# Hair Grass going brown



## ethoscraig (Jul 13, 2012)

Well I am pretty experienced with fishkeeping, I have had a few plants in tanks like amazon swords and java ferns. But never really set up a planted aquarium.

Anyways I took the plunge and set up a 40gal planted aquarium. Just going to put tetra's and some bolivian rams in about a months time.

Anyway I have a fair few species in the tank which I planted a few days ago that seem to be going well. But the hair grass which has some brownish strands on it to begin with seems to be getting slightly worse.

The tanks params currently are

pH 7.2
gH 4 dGH
kH 3 dKH
Ammonia nil
Nitrite nil
Nitrate 5ppm
Iron .25ppm
Phosphate .1ppm
co2 16ppm
oxygen 10ppm

Im using Seachem florish for ferts just dosing 1ce per week. But I'm only 3 days into the regime.

Also for the lights its currently only got 1 WPG with a 40watt t8 Light. I'm still waiting for my T5HO light to come in, that has x2 54 watt bulbs in it, which should bring the tank upto around 2.75 WPG roughly. I ordered it 2 weeks ago but they sent it to the wrong address. Its suppose to arrive now in about another 5-7 days 

The tank also has a CO2 injection system. Just a little fluval 88g one. The area it is in, I had to go a small discrete system

The substrate is seachem flourite with a little bit of crappy gravel mixed in that was already in the tank.










All the other plants seem to be settling in fine. But the Hair grass looks like its getting ever so slowly worse. When it came it already had brown strands. The plants spent 2 days in the mail in pitch black. But they seem to be recovering where the hair grass is not. That photo is 3 days in too, where I'm currently at.

Any idea's on what I can do to make it lush green again until I get the T5HO lighting? I'd hate for the Hair Grass to die off. Because I have to get plants sent by mail. There is only 1 LFS in town, and all there plants are covered in diatoms. And they don't have any hair grass either.
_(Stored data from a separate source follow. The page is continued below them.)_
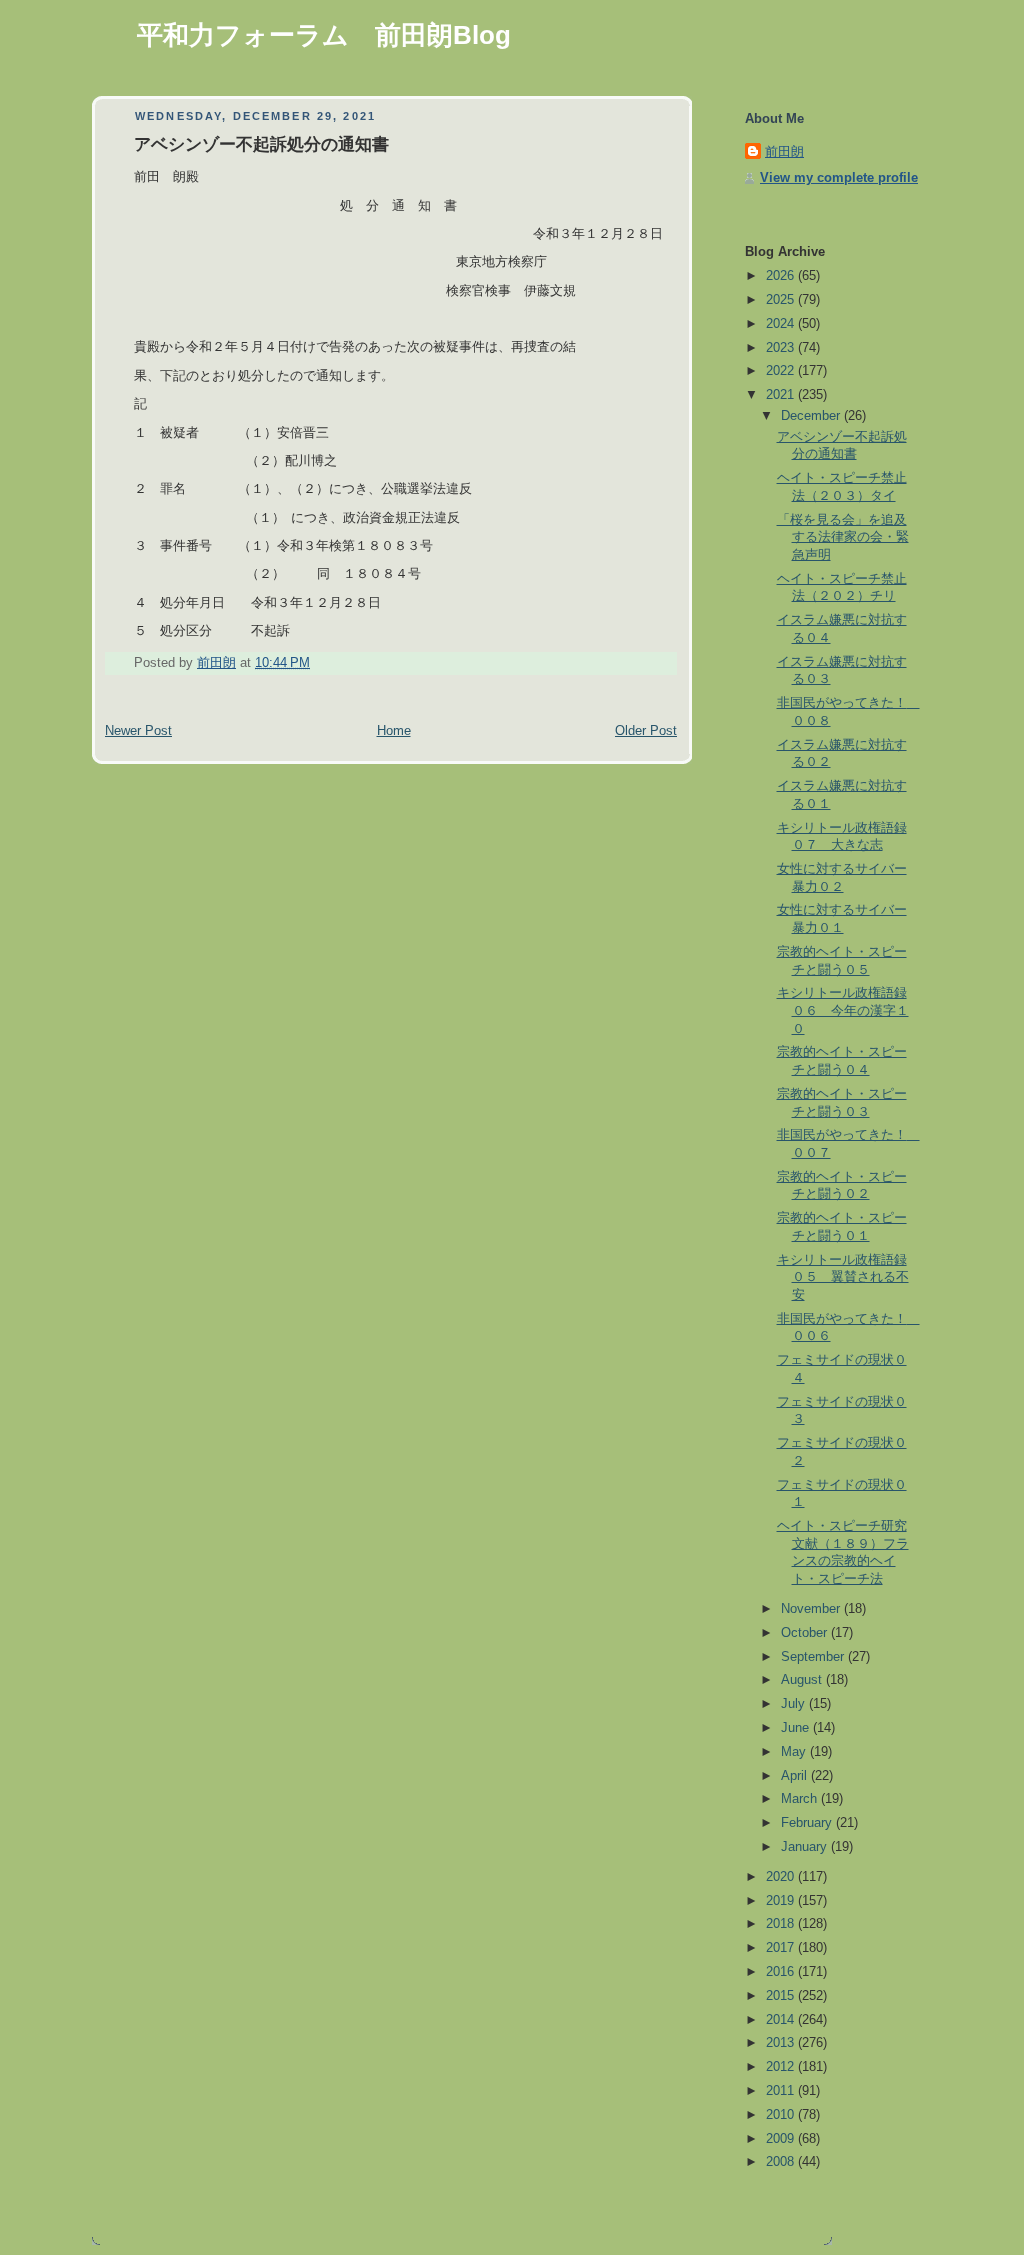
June (797, 1728)
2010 (782, 2115)
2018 (782, 1924)
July (795, 1704)
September (814, 1657)
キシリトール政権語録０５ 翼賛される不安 (843, 1277)
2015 (782, 1996)
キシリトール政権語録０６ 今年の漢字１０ (843, 1010)
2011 (782, 2091)
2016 (782, 1972)
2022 (782, 371)
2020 (782, 1877)
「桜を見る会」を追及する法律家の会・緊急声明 (843, 537)
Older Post (646, 731)
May (795, 1752)
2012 (782, 2067)
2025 (782, 300)
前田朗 (784, 152)
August (803, 1680)
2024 (782, 324)
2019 (782, 1901)
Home (394, 731)
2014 (782, 2020)
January (806, 1847)
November (812, 1609)
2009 (782, 2139)
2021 (782, 395)
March (801, 1799)
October (806, 1633)
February (808, 1823)
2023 (782, 348)
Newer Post (138, 731)
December (812, 416)
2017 (782, 1948)
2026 (782, 276)
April (796, 1776)
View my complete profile (839, 178)
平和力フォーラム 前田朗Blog (324, 35)
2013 (782, 2043)
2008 (782, 2162)
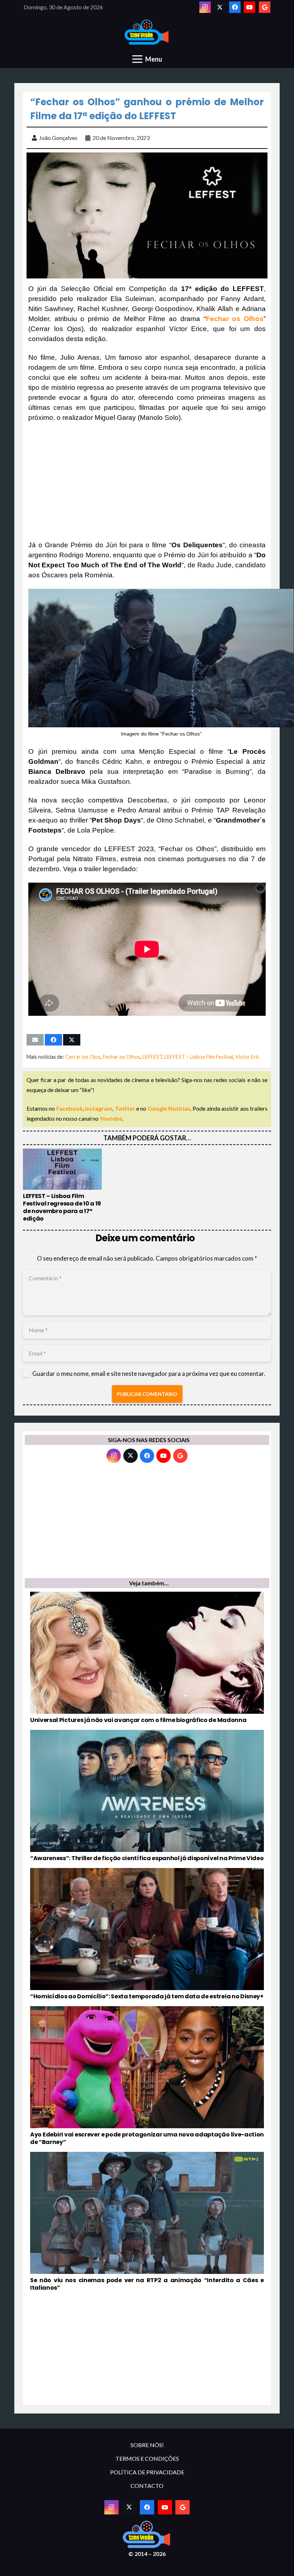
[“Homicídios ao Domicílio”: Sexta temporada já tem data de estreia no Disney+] (147, 1934)
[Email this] (35, 1040)
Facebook (69, 1108)
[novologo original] (147, 32)
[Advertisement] (147, 481)
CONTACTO (147, 2485)
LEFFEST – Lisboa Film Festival (199, 1057)
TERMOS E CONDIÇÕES (147, 2458)
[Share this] (53, 1040)
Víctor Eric (247, 1057)
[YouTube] (249, 7)
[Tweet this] (71, 1040)
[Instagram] (205, 7)
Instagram (98, 1108)
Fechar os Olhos (121, 1057)
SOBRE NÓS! (147, 2444)
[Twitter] (220, 7)
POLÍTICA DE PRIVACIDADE (147, 2472)
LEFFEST (152, 1057)
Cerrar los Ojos (83, 1057)
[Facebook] (235, 7)
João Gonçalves (58, 137)
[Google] (264, 7)
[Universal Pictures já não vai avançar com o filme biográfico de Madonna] (147, 1658)
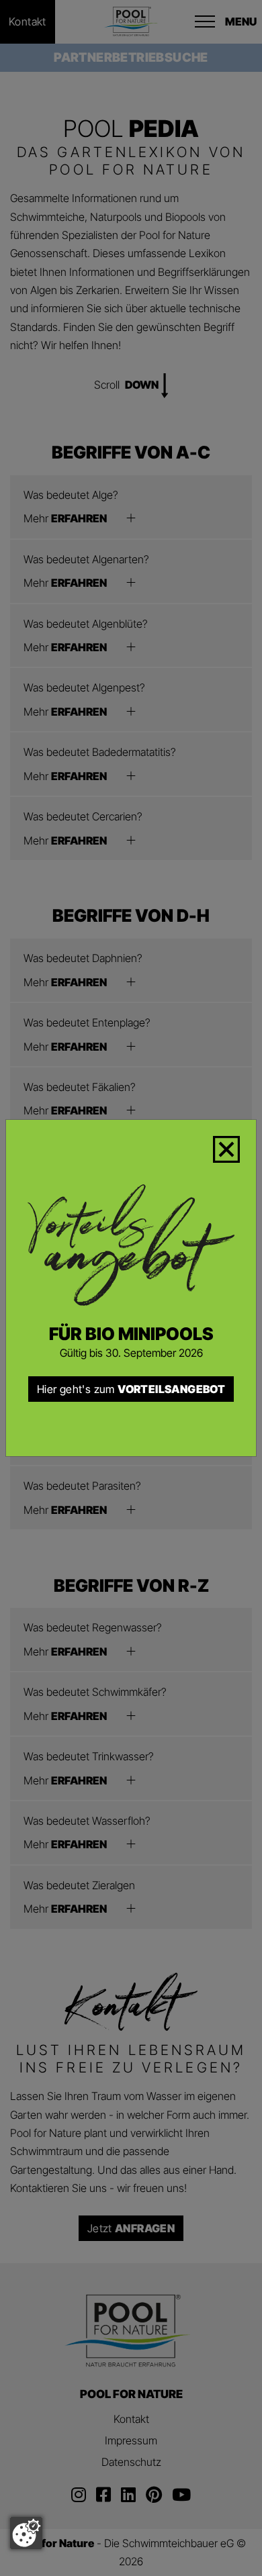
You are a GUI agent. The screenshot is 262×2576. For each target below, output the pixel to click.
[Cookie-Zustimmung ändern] (26, 2533)
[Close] (234, 1147)
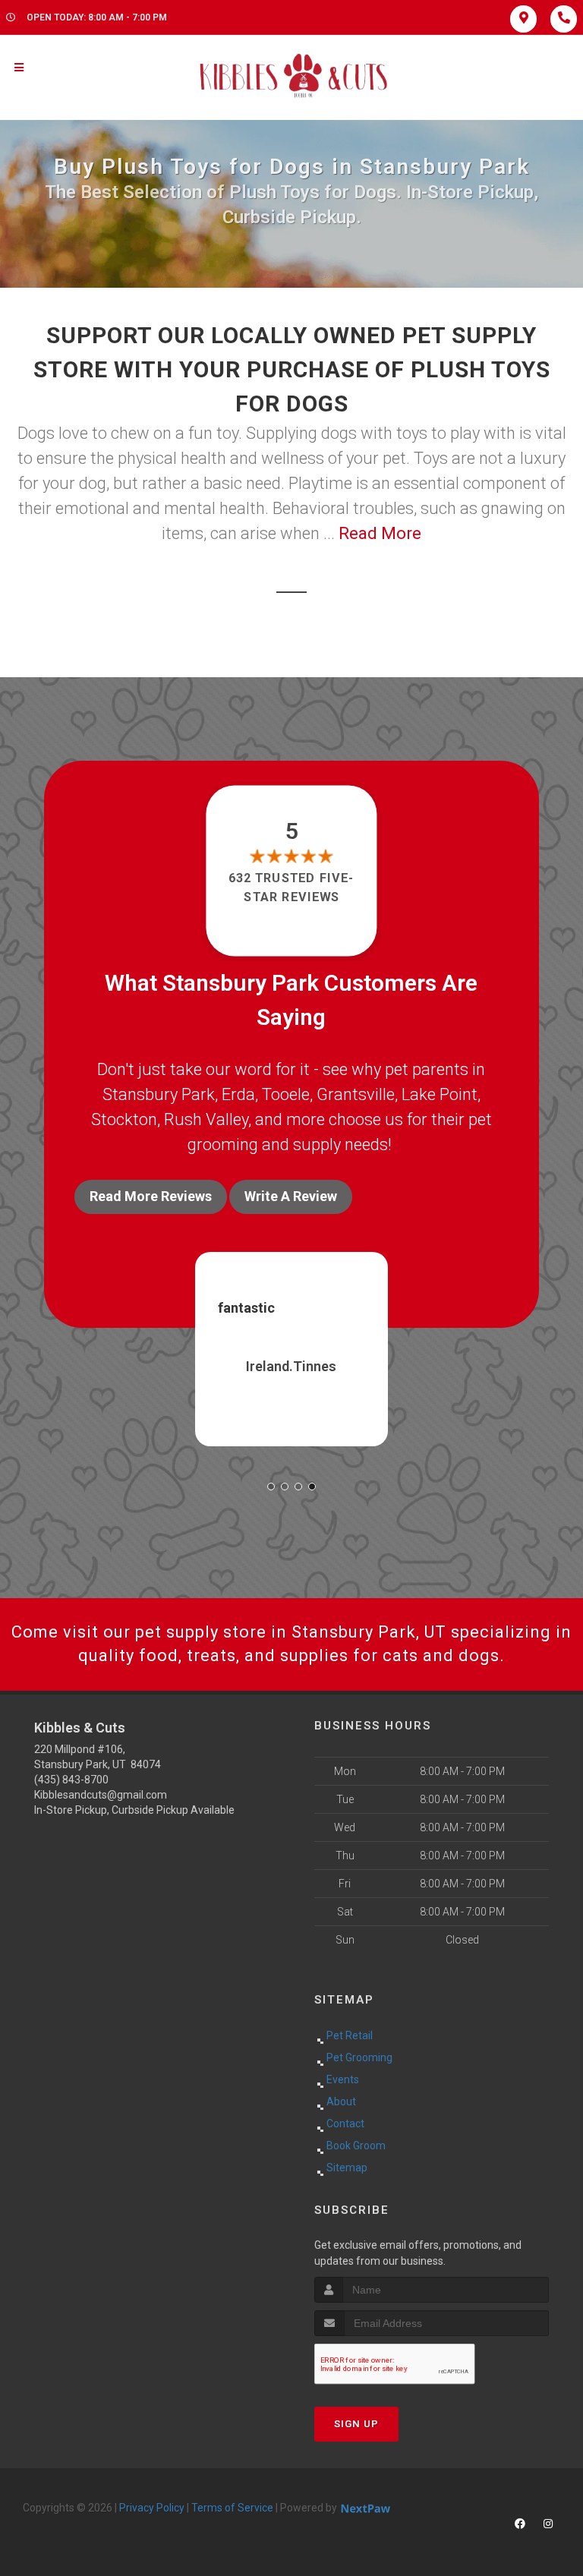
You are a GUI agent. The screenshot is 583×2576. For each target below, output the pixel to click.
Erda (238, 1094)
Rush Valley (206, 1119)
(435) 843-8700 (71, 1780)
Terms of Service (232, 2508)
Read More (380, 533)
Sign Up (356, 2423)
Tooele (286, 1094)
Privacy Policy (151, 2508)
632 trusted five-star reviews (291, 887)
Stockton (124, 1119)
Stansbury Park (158, 1094)
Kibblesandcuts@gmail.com (100, 1795)
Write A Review (290, 1196)
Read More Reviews (151, 1196)
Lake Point (439, 1094)
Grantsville (356, 1094)
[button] (271, 1486)
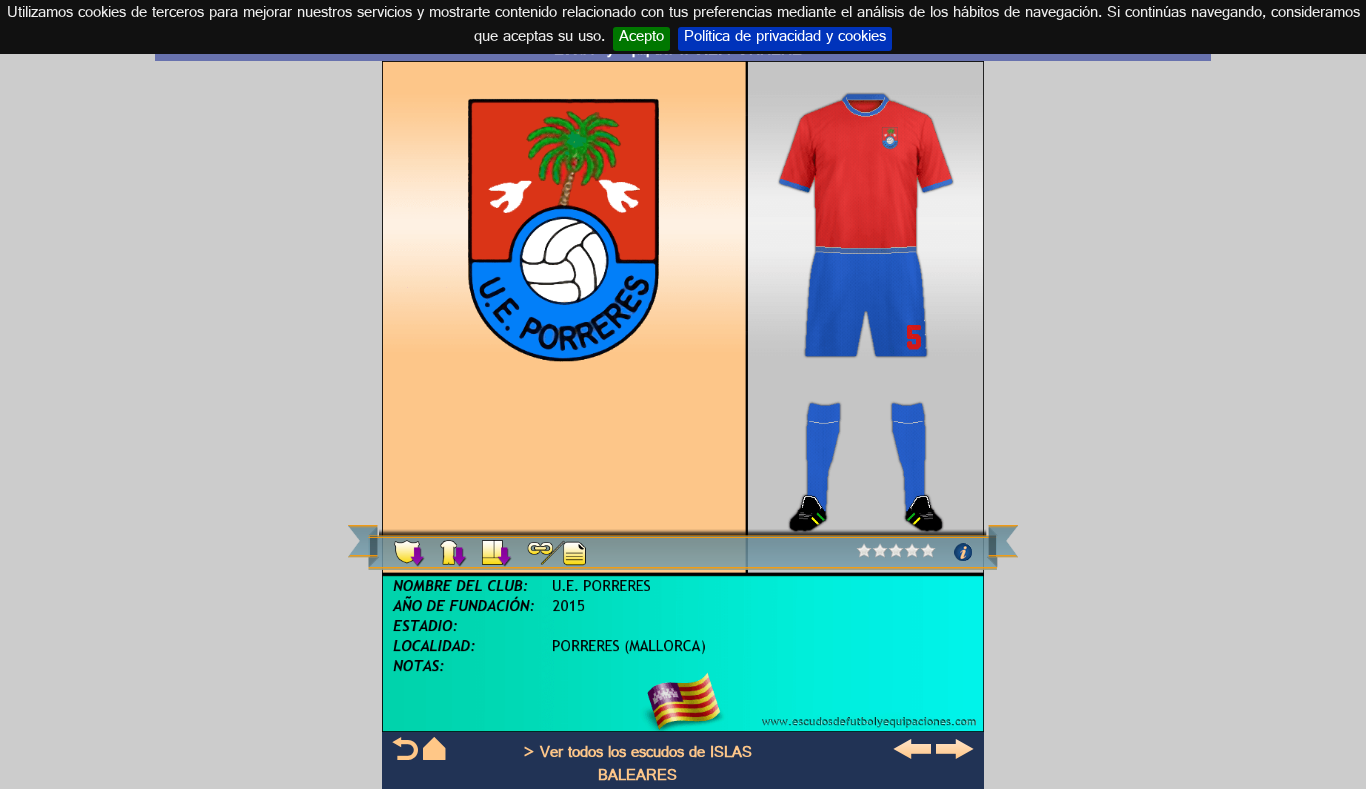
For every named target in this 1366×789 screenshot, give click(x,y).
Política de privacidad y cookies (785, 39)
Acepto (641, 39)
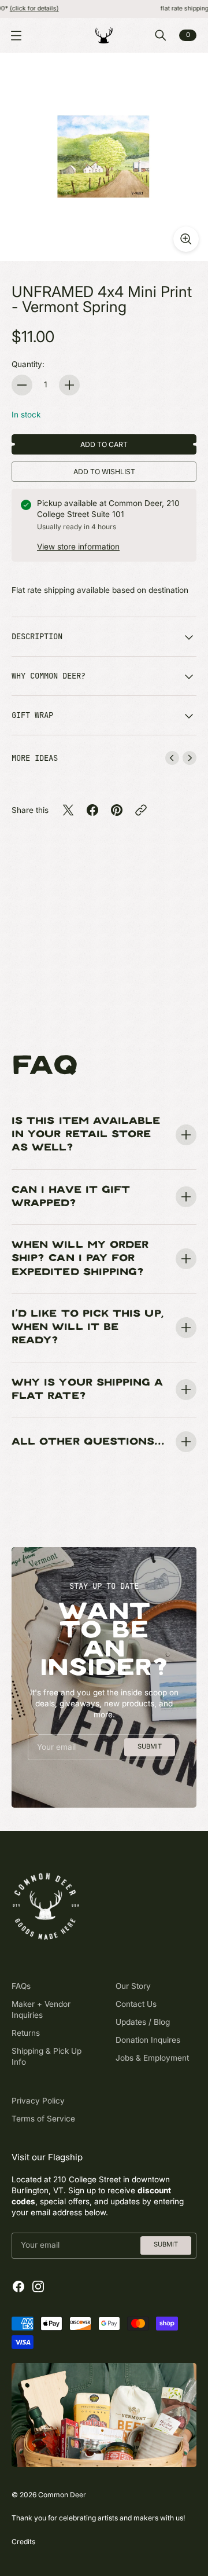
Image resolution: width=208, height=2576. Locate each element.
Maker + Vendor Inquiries (41, 2009)
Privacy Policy (38, 2100)
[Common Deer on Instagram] (38, 2286)
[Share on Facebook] (92, 810)
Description (37, 636)
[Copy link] (141, 810)
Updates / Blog (143, 2022)
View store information (78, 546)
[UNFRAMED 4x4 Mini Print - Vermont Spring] (104, 157)
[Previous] (172, 758)
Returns (26, 2033)
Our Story (133, 1986)
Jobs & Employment (152, 2057)
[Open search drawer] (160, 35)
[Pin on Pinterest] (116, 810)
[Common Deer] (104, 35)
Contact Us (136, 2004)
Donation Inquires (148, 2039)
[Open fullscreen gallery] (186, 239)
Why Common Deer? (49, 675)
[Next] (189, 758)
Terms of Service (43, 2118)
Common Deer (62, 2494)
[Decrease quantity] (22, 385)
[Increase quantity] (69, 385)
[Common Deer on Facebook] (18, 2286)
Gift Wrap (32, 715)
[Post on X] (68, 810)
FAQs (21, 1986)
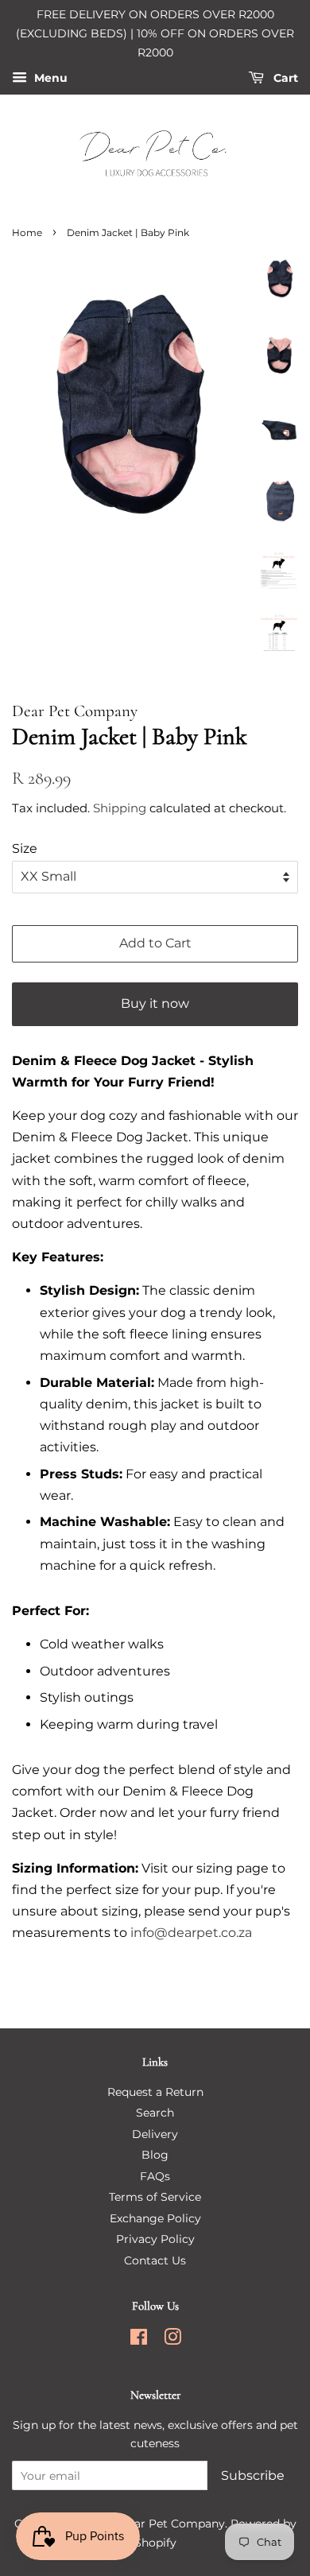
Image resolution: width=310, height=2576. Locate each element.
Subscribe (253, 2475)
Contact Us (155, 2260)
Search (155, 2112)
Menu (49, 79)
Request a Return (155, 2092)
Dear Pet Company (171, 2523)
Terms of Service (155, 2197)
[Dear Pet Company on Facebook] (139, 2340)
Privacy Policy (155, 2239)
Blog (155, 2154)
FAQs (155, 2176)
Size (24, 848)
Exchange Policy (155, 2218)
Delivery (155, 2134)
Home (27, 232)
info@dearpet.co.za (191, 1932)
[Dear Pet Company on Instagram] (172, 2340)
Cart (284, 79)
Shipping (119, 807)
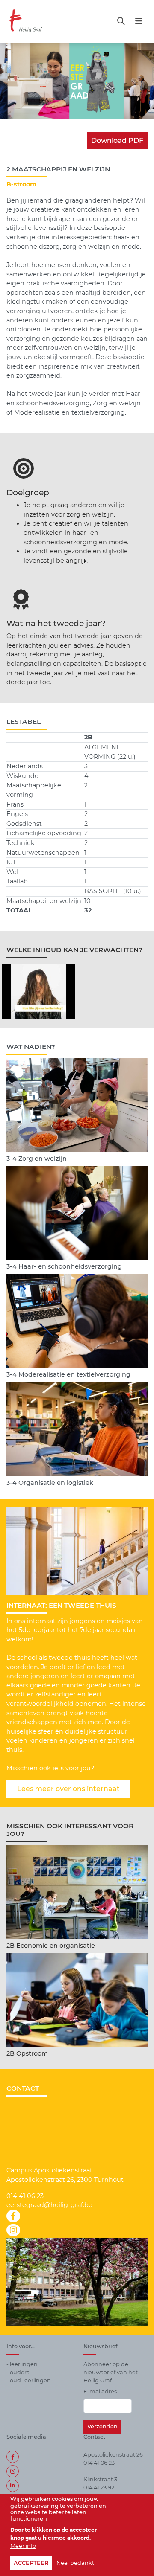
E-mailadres (100, 2391)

Id really love to hear some suggestions to what I can do. I'm pretty new to this planted aquarium scene and I really love the hair grass. Thanks!


----------



## Travis.808 (Apr 2, 2009)

Hey hows it going? This plant needs high lighting. 1wpg is on the low end of low lighting I would start with at least 3wpg if not a full 4wpg. This should get that stuff green and growing, good luck.


----------



## ethoscraig (Jul 13, 2012)

Ok cool. Thanks for that. Do you think the plant will last until I get the High Output lights in?


----------



## sandeepraghuvanshi (Feb 22, 2007)

When you purchase plants they are often grown emersed in nurseries.
They lose their emersed leaves when submerged in aquarium, as the plant adjusts itself.
After some time new leaves will come out.


----------



## Travis.808 (Apr 2, 2009)

Whoops, yeah, that too! ;p


----------



## ethoscraig (Jul 13, 2012)

Ah ok, that makes sense. Thanks for that. It looks a little bit lusher today actually. It should start going really well when I get the high output lighting setup. I cant wait.


----------